Spammers can validate—Although highly impractical and unlikely for the spammer, it is theoretically possible for them to go though the process of validation and get on a user's approved list. If such should occur, users should have the ability to remove an addresses from their approved lists.
Dedicated server—If the sender validation implementation requires a dedicated internal server, this server is one more resource that must be maintained by the IT department. It must be backed up on a regular basis and receive the same care as any other server on the network.
Constant new mail senders—If your company constantly receives mail from different users rather than repeat customers, sender validation is probably not the correct solution for your company. In such cases, ongoing maintenance will probably be higher with a sender validation solution than with other spam-filtering methods.

Summary

The spam problem becomes more of an issue everyday—spam exists because spammers make money doing it.
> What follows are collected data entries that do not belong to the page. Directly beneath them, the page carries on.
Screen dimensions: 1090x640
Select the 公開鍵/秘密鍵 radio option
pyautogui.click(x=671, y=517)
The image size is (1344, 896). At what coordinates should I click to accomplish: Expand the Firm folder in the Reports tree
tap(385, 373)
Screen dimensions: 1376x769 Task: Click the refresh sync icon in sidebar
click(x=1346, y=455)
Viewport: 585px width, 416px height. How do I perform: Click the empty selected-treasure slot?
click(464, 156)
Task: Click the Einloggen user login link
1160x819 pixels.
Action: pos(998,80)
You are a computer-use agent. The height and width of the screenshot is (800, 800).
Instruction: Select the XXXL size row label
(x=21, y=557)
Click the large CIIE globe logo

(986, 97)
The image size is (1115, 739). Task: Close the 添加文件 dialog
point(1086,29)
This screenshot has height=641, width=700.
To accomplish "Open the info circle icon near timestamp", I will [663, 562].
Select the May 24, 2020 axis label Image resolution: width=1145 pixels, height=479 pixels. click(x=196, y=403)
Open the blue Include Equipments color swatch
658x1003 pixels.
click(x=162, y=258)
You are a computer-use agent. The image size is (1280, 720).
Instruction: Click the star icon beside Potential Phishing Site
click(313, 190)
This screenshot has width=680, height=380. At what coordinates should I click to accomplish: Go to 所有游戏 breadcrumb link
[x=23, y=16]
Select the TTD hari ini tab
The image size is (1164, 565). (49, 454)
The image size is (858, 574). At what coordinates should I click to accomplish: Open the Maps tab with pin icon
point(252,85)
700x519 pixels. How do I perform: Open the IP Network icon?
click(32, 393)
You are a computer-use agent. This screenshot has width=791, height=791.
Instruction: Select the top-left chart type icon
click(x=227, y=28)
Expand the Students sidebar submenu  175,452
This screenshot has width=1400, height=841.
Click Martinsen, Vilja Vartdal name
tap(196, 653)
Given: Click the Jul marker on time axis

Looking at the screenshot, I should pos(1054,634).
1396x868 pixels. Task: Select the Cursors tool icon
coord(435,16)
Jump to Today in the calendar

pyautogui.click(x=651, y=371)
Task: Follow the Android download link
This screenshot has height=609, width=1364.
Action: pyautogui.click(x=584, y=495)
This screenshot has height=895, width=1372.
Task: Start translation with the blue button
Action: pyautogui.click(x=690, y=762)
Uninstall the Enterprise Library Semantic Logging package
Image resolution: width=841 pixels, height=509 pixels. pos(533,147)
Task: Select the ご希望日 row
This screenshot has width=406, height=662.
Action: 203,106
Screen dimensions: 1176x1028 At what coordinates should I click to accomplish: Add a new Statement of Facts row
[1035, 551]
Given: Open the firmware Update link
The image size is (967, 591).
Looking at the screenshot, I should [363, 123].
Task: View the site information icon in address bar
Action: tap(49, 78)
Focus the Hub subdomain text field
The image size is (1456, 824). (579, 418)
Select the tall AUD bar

The cost per piece of spam is dramatically lower than a traditional direct mail campaign. However, as we explored in this chapter, there are many spam-blocking methods available and being developed to combat this growing problem.

Each of these spam-fighting strategies has advantages and disadvantages. Often a combination of these strategies can provide a satisfactory solution for blocking spam. Among all of these methods, only one can potentially eliminate 100 percent of spam—sender validation. Although sender validation got a bad rap in the 1990s as a result of homegrown systems that lacked features and functionality and had poorly designed user interfaces, the current crop of sender validation solutions are ready for the corporate environment and have been fully tested and refined.

Spam robs a tremendous amount of time and resources from end users, IT staff, mail servers, WAN links, and storage requirements. The good news is that almost any solution will save your company money. Obviously, you want the best solution, and sender validation is a good fit for most companies. Once you've decided that sender validation is the right technology for your company, you must evaluate the advantages and disadvantages of each sender validation package. In the next chapter, we'll take a look at finding the right sender validation package for your company as well as how to evaluate the package you choose to ensure that it is the best solution for your environment.